# one year old sleep regression?



## earthus76 (Nov 2, 2005)

Looking for any validation or advice on the topic of sleep regression. DD is 11 months - will be one y.o. in 2 weeks. She sleeps on our bed with us at night - which is where she takes her naps (morning 9:00 - 10:00) and afternoon (1:30 - 2:30... give or take a few).

She is very tired by 7:00 p.m. and goes down just fine but gets up again within an hour and will NOT go back to sleep regardless of how much nursing, cuddling, etc. She is flopping her body around, crawling, etc. So dh and I just let her get up with us (setting bad pattern?) for a while until we all go to bed again.

What are your experiences? And do you have any advice? Thanks, mamas.


----------



## hollytheteacher (Mar 10, 2007)

Quote:


Originally Posted by *earthus76* 
Looking for any validation or advice on the topic of sleep regression. DD is 11 months - will be one y.o. in 2 weeks. She sleeps on our bed with us at night - which is where she takes her naps (morning 9:00 - 10:00) and afternoon (1:30 - 2:30... give or take a few).

She is very tired by 7:00 p.m. and goes down just fine but gets up again within an hour and will NOT go back to sleep regardless of how much nursing, cuddling, etc. She is flopping her body around, crawling, etc. So dh and I just let her get up with us (setting bad pattern?) for a while until we all go to bed again.

What are your experiences? And do you have any advice? Thanks, mamas.

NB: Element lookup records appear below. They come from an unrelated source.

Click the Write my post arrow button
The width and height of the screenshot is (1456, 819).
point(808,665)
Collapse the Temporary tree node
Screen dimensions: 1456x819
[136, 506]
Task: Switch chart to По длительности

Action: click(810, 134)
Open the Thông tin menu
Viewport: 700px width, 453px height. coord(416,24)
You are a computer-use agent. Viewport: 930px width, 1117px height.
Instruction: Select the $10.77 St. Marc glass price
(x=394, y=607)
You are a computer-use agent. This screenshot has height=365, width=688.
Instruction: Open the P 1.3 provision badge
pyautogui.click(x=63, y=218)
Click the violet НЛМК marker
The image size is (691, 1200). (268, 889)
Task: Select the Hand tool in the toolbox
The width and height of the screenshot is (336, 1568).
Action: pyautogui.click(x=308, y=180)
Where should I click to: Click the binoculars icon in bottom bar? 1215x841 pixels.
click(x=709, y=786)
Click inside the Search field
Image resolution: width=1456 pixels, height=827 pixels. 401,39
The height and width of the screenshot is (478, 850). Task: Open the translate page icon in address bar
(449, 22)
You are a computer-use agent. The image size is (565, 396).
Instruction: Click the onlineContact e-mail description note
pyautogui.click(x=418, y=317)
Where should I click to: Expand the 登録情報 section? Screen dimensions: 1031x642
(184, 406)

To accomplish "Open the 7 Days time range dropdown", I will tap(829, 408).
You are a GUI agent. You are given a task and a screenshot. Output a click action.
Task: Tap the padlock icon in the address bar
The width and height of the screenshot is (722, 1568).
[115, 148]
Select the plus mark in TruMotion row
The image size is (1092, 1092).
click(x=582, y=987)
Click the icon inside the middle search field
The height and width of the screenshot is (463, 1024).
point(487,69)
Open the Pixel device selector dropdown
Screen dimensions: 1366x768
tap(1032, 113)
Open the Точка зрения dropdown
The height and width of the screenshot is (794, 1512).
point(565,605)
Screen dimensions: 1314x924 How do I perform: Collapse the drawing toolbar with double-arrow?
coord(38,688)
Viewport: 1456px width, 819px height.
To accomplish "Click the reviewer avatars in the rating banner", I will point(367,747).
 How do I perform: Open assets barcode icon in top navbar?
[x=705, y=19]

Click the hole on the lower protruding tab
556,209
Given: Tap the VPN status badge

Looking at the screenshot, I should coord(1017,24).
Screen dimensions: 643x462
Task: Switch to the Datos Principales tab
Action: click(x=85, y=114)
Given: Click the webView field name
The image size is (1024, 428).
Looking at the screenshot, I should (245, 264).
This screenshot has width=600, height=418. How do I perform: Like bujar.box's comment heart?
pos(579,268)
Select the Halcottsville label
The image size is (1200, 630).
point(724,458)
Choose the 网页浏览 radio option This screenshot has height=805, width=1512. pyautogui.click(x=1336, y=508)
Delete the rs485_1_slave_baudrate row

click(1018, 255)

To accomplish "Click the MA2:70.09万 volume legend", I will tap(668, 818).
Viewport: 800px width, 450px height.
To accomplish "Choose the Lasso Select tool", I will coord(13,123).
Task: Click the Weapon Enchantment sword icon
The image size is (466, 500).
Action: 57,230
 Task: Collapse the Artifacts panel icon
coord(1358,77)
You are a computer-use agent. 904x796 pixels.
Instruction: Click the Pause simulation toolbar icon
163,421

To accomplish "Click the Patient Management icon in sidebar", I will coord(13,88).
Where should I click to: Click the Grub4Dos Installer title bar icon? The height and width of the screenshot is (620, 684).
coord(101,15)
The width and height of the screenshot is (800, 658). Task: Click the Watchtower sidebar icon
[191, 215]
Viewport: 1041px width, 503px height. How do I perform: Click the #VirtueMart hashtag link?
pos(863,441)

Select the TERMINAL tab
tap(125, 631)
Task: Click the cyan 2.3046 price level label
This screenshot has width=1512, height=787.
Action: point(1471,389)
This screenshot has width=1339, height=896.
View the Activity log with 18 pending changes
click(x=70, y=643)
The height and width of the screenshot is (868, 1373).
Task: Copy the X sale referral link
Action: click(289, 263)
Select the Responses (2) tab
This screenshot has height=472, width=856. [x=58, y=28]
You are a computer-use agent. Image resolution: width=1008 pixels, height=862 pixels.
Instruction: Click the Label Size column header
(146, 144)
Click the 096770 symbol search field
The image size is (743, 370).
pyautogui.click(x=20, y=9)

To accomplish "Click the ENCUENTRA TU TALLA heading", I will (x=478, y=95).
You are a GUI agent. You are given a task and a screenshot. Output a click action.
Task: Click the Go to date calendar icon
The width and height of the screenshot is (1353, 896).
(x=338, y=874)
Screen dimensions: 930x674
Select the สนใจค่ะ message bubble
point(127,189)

Definitely subbing! I am going through the same thing with ds who will turn one on tues. This kid has been the most PERFECT sleeper I have ever met...until recently VERY VERY tossy/turny, flopping all around etc. We don't let him get up and he's nto really up up anyway, just seems to not be able to settle comfortably. We cosleep and he nurses probably the same as always, but he just is more floppy! lol. I was wondering if he is going to grow out of this or are older babies/toddlers just floppy little beings? lol


----------



## NiteNicole (May 19, 2003)

I am reading Sleepless in America (anyone tired of me talking about this book yet) and she says that you can just go ahead and expect sleep problems every birthday and half way between birthdays. Growth spurts and new skills tend to happen around those times and their brains and bodies are just too preoccupied to sleep well. She says they generally run thee weeks before and three weeks after - yes, six weeks. YIKES. But it makes sense as my dd's sleep has recently just fallen all to pieces and she's 2.5.

How long is the gap between when she gets back up and when you guys go to bed? Could you take trade nights just staying in bed with her? Even if she doesn't sleep, she'll have the idea that it's bedtime and bedtime is boring. It's what I'd do if I had it to do over again. I very clearly remember dd doing something similar around one year and we tended to either fight with her for two hours, getting totally frustrated, or just give up and let her hang out with us. I should have been concentrating on keeping her peacefully, if wide awake, in bed. I think. Although goodness knows I'm no expert.


----------